You're upset your husband criticised your parenting and you thought he was being cruel because his criticism upset you

But you don't think you were wrong to criticise your child's work

How did it make you to be criticised op? Shitty? Shittu enough to come on a forum and post about it! How about your ds?

You justify what you said to your son saying people aren't happy with less than perfect in the real world and you're trying to help him, maybe that's what your dh was trying to do for you!

plominoagain · 27/07/2016 11:43

If you don't mind people not beating about the bush and hurting others feelings , why are you posting ? Why are your feelings more important than your sons ?

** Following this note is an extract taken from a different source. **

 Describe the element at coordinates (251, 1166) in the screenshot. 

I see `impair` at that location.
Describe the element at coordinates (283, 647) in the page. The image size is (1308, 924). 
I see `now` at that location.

You can't have your cake and eat it and make trifle out of it .

And for every successful non British gymnast / musician/ whatever , there are also plenty of happy non successful non British kids too . Wanting their children to be happy is a global aim for most parents .

LyndaNotLinda · 27/07/2016 11:44

minifingerz - you're reading an awful lot into what I wrote that I didn't actually write. I'm not saying shower with unwarranted praise.

As MrsTP has said, a 'wow - that's brilliant! what do you think is best about it? What would you change for next time?' would have been better. Shame the OP won't acknowledge that and is convinced that she is right to feel 'betrayed and upset' that her husband 'sided' with her DS.

NoFuchsGiven · 27/07/2016 11:46

have you actually apologised to your ds yet?